If a man does not keep pace with his companions, perhaps it is because he hears a different drummer. Let him step to the music which he hears, however measured or far away---Henry David Thoreau

Thursday, August 19, 2010

Shepard Fairey: Remixing Icons for Peace






















Shephard Fairey is most popularly known as the artist who produced the "Hope" poster for the Obama presidential campaign (above). He produced 500,000 Hope posters and 300,000 stickers. It was discovered that his image of Obama was a copy of a photo taken by Mannie Garcia while on assignment for Associated Press, who after its enoormous success wanted credit and compensation for the work. Aside from legal issues, Garcia appreciated what Fairey did with his photo. Fairey brought a counter lawsuit against AP claiming his use of the image was protected in the "fair use" doctrine and was not an infringement of copyright.

Fairey has come under criticism for appropriating the images of others without giving credit or compensation for their work and particularly social movements and artists of color (http://motherjones.com/politics/2008/03/interview-shepard-fairey and http://nyc.indymedia.org/or/2008/06/97988.html). Artist Mark Vallen has written a particularly scathing critique of Fairey's "plagarism" (http://www.art-for-a-change.com/Obey/index.htm#m). Vallen's critique has been analysed and Fairey's appropriation of images defended at SuperTouch (http://supertouchart.com/2009/02/02/editorial-the-medium-is-the-message-shepard-fairey-and-the-art-of-appropriation/).

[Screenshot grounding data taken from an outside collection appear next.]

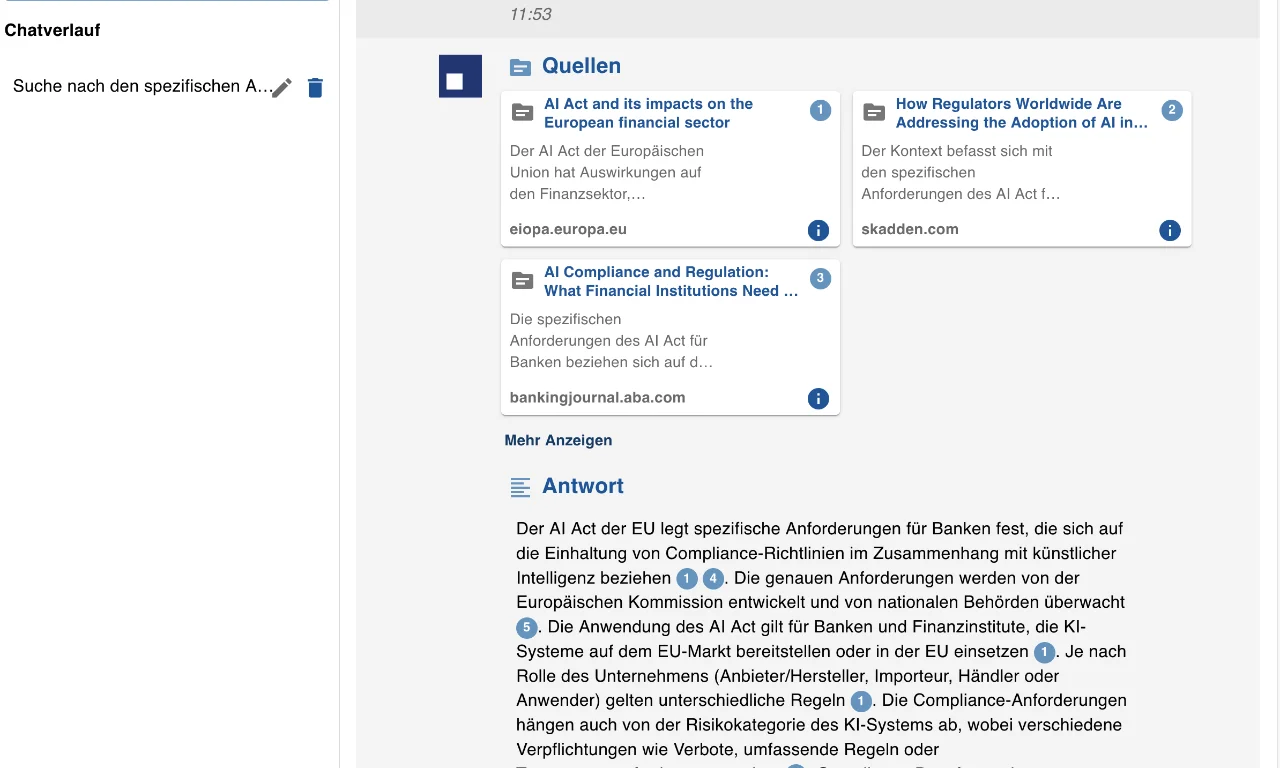
Task: Open 'AI Compliance and Regulation: What Financial Institutions Need'
Action: 670,281
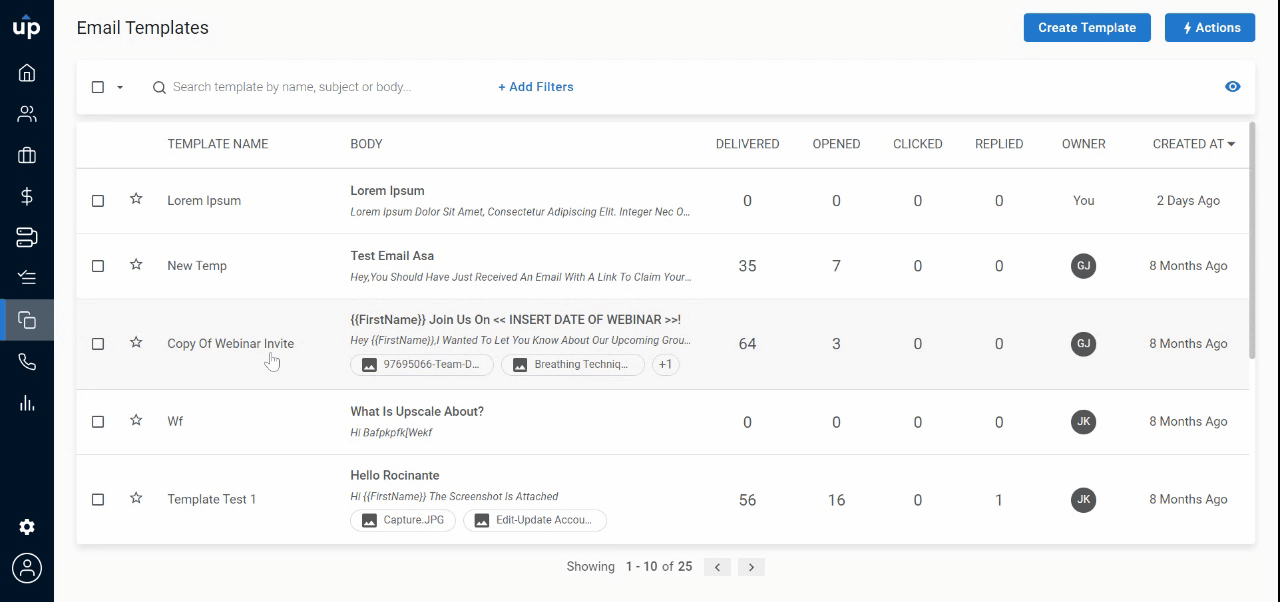Open the phone calls icon in sidebar
This screenshot has height=602, width=1280.
click(x=27, y=362)
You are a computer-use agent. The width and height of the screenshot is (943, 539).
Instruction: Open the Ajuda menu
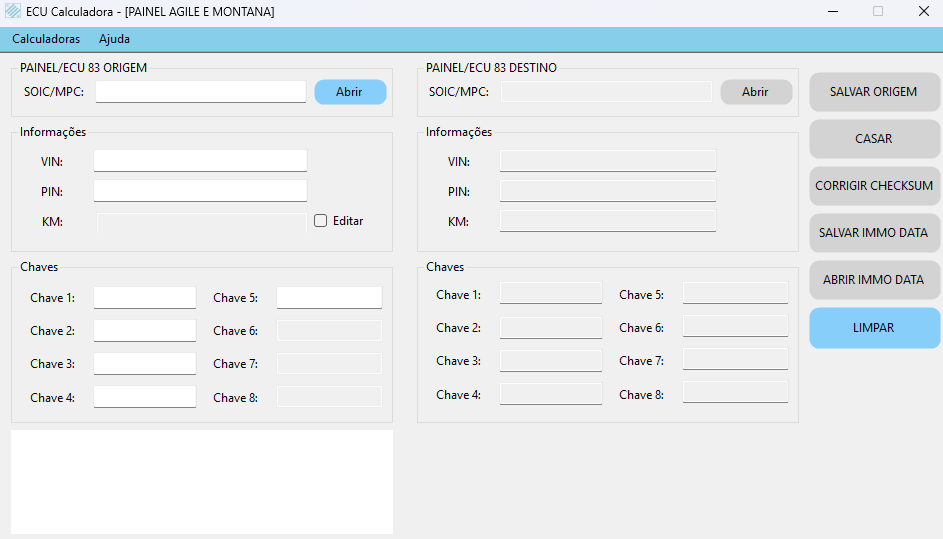114,39
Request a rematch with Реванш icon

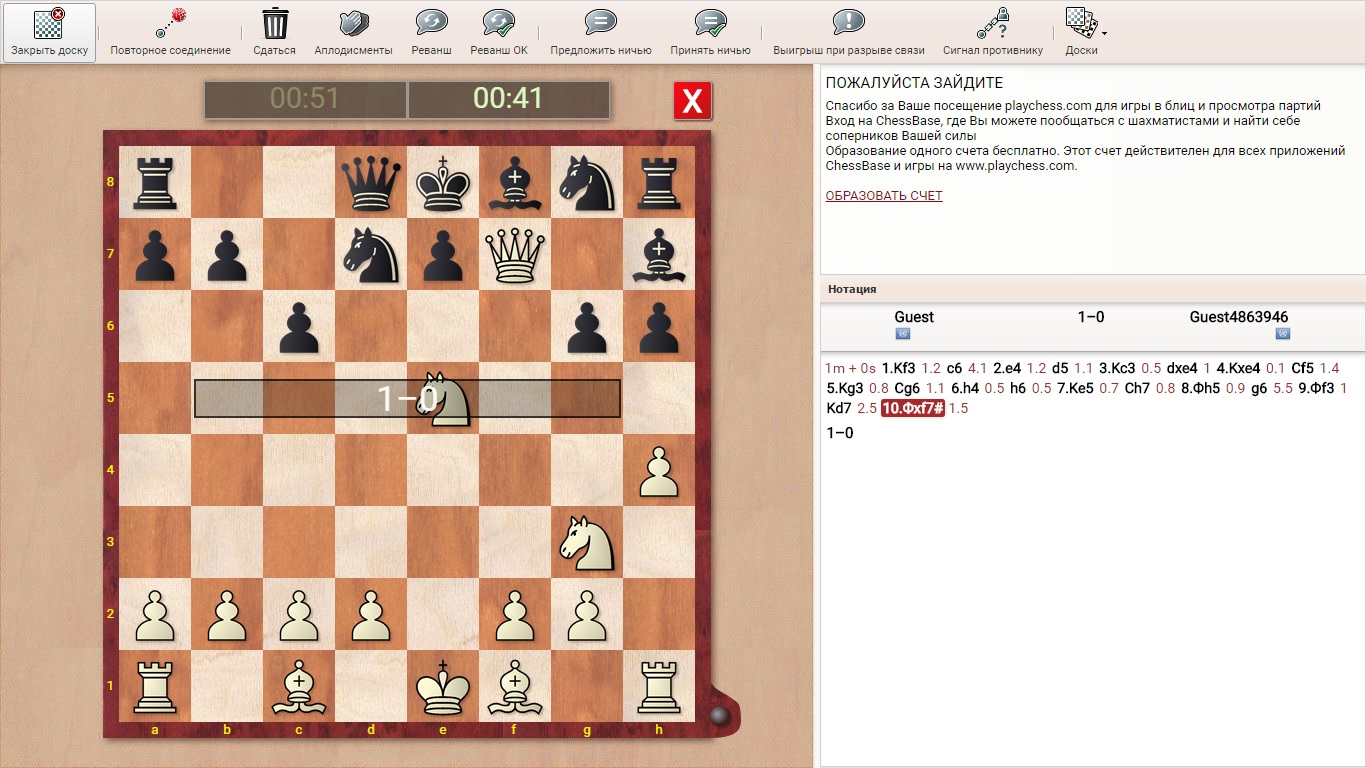tap(431, 24)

One might compare what Fairey does with appropriated images to what rap and hip-hop artists do with remixing or dubbing in Jamaica. They take a master recording of someone else's song and alter it's tempo, beat, dynamics, lyrics, or loop a riff and make it their own. The original song is recognizable, but becomes a new song in the remix. On a visual level artists, like Picasso, Roy Lichtenstein, and Andy Warhol, have been doing this type of "remixing" of icons for a long time. In a similar manner Fairey appropriates icons from social movements or photos and reworks them, artistically remixes them and makes them his own.

He has "remixed" some photos of soldiers by adding flowers, a symbolic act found in the iconic 1967 photo of a hippie placing flowers in the rifles of the National Guard troops. Or transforms old images by adding words against war or utilizes peace slogans from the 60s. Thus, Fairey remixes icons for peace.